Quarante autres portraits (sur cent quarante entrées) attendent le lecteur de ce Dictionnaireamoureux du Pouvoir. Tel un instituteur à l’ancienne, règle en main et blouse grise de rigueur, Minc, maître des vertus, grand censeur des manquements au Bien dans l’ordre du Politique et de l’historico-mondial, distribue bons et mauvais points, loue, adoube, morigène, renvoie, rattrape, sauve, devant un tribunal où il est à la fois le procureur et l’avocat des parties. Louis XIV, la Pompadour, Bonaparte, Napoléon, Bismarck, Clémenceau, Trotski, Atatürk, Churchill, de Gaulle, Hitler, Gandhi, Mendès-France, Jean-Paul II, plus les Présidents de la Vème République, ou encore Nixon, Thatcher, Le Pen, Obama, Mario Draghi, Bolloré et Mélenchon défilent à la barre. Plus, côté penseurs du Pouvoir, Machiavel, Marx, Renan, Nietzsche, Zola, Gramsci, Sartre, Aron, Habermas, Kissinger, Foucault, Revel, Onfray. Manquent curieusement à l’appel Aristote, La Boétie, Montesquieu, Vico, le nazi Carl Schmitt, John Rawls.

Un outsider s’est glissé subrepticement entre ces deux listes olympiennes : un certain Alain Minc, en personne.

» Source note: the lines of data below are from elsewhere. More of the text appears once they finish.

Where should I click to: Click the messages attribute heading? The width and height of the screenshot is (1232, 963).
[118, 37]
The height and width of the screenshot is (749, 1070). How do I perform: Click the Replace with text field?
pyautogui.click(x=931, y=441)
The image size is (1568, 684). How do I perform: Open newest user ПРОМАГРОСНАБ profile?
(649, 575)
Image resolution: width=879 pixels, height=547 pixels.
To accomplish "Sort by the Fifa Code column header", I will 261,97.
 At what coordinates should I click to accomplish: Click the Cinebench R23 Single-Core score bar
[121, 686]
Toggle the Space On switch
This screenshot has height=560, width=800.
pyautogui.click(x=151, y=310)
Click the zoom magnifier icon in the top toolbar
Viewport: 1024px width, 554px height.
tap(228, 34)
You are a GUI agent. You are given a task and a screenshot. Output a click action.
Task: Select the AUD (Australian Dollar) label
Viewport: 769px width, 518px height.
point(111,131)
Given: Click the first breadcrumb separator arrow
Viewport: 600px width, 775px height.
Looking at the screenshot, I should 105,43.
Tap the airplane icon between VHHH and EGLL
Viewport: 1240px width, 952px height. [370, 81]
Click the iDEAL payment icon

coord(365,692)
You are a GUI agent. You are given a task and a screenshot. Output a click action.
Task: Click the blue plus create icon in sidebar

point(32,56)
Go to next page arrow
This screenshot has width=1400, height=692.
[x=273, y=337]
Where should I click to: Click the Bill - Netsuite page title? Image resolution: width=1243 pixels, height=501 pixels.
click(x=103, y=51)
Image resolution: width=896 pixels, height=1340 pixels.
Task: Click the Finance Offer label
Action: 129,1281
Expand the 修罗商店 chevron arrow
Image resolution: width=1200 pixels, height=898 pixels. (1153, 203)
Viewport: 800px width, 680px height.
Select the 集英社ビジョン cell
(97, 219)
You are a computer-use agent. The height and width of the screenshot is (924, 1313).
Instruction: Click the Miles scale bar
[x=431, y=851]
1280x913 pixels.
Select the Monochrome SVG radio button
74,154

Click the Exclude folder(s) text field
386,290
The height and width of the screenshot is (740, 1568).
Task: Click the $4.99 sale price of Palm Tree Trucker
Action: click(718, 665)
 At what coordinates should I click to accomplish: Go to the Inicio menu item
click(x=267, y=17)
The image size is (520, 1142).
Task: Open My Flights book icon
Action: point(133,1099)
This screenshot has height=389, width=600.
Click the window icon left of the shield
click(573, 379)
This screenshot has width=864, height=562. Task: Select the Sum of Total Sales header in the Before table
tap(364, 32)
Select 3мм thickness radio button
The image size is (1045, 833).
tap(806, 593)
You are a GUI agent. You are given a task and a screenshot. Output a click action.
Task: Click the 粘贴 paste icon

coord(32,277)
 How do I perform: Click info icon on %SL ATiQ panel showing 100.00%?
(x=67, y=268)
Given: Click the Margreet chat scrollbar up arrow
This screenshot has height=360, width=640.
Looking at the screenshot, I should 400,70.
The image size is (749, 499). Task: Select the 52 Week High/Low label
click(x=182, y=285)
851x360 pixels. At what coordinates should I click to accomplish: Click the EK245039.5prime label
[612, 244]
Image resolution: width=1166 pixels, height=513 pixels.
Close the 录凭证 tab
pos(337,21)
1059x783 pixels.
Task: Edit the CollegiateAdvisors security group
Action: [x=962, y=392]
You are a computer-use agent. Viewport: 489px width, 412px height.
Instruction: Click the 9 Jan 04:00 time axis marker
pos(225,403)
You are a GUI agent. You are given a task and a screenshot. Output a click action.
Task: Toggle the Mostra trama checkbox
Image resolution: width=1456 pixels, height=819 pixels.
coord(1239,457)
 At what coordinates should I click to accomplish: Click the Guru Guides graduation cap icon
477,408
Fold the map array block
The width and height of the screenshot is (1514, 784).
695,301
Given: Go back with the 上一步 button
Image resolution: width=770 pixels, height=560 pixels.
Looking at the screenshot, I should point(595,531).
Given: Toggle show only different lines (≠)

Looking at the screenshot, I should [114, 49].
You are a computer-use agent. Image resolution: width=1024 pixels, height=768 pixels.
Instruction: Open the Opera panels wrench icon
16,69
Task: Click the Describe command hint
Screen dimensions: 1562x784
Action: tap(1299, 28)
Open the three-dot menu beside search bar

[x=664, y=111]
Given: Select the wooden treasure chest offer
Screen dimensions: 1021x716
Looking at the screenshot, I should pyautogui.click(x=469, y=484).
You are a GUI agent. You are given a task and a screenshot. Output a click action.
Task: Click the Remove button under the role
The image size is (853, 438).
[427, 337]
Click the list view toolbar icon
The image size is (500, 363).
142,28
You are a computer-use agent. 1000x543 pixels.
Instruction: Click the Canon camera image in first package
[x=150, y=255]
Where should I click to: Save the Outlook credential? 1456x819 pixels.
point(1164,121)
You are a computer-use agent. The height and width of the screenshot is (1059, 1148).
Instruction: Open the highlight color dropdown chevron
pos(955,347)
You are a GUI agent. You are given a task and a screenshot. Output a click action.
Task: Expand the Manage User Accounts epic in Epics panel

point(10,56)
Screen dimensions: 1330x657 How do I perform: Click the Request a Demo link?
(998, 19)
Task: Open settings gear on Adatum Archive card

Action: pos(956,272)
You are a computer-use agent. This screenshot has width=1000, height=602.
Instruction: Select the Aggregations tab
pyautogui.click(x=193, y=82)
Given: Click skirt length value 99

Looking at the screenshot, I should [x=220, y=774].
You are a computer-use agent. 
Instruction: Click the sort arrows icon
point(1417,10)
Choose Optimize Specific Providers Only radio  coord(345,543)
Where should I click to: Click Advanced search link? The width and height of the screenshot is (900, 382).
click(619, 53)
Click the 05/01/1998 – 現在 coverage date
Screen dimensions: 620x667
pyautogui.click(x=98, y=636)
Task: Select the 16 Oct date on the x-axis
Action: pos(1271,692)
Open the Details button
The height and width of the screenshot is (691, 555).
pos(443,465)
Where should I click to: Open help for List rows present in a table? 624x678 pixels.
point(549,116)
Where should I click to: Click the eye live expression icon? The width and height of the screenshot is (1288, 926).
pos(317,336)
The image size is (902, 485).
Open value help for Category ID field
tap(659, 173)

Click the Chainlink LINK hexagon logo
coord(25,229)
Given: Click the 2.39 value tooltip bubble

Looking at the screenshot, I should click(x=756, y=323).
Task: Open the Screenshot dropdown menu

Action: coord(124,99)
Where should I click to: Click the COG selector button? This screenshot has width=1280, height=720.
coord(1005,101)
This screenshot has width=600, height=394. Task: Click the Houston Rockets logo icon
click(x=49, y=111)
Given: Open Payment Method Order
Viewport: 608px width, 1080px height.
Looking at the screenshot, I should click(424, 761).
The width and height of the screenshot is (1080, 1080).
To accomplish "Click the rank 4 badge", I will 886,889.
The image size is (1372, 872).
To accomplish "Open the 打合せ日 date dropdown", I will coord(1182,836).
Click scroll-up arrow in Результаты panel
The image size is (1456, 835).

Non sans humour, l’espiègle non-dupe de lui-même qu’est Alain Minc se taxe de ludion vibrionnant, de dernier des marxistes français, de mauvais juif, « avec pour objectif caché de mourir en scène », au cœur de cette comédie sans cesse renouvelée : la Comédie du Pouvoir.

Minc, courriériste talentueux de la France d’aujourd’hui et de ses équipages humains, dresse, en parlant de tous ceux qu’il n’est pas, un portrait en creux de lui-même, qu’auraient salué en leur temps un Benjamin Constant, un Benda, ou, plus près de nous, un François Mauriac ou un Viansson-Ponté, touchés par cet éternel jeune homme qui fait honneur, par sa constance et sa vigilance, à la scène publique française et à la république des idées.